The numbers from Fazm’s April tracker are just as stark: seven major open-source model releases in the first 12 days of April alone. Projects now ship with quantized weights, working inference code, and interactive demos from day one. The era of “here’s a paper, maybe we’ll release weights eventually” is over.

And the leaderboards tell the biggest story of all. Five of the top six models on BenchLM.ai’s open-weight rankings come from Chinese labs — DeepSeek, Moonshot, Zhipu, and Alibaba. The competitive pressure from Chinese open-source releases is pushing Western companies to release more, release faster, and release under more permissive licenses.

What This Means

If you’re still evaluating whether open-weight models are “ready” for production use, the window for waiting is closing fast. The best open models approach proprietary performance on most benchmarks, cost a fraction to run, can be deployed anywhere, and come with licenses that legal departments already understand.

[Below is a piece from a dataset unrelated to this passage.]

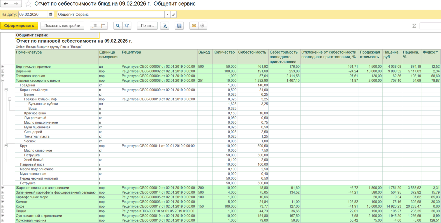Open the calendar date picker

point(51,14)
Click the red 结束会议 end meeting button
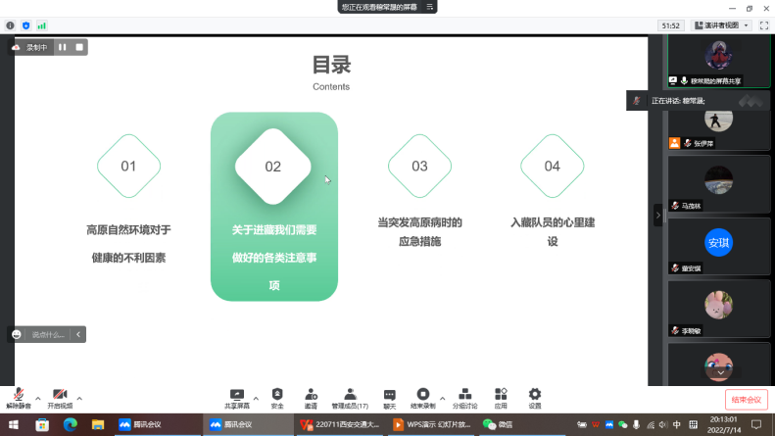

The real question is shifting from whether open-source AI can compete to whether proprietary vendors can justify the premium. When DeepSeek V4-Flash delivers near-frontier performance at $0.14 per million tokens and you can run Qwen3.6-27B on your own hardware for free, the burden of proof is moving.

The open-source AI ecosystem narrowed the gap dramatically in April 2026. A remaining margin exists on the hardest tasks, but for most production workloads, it may no longer matter.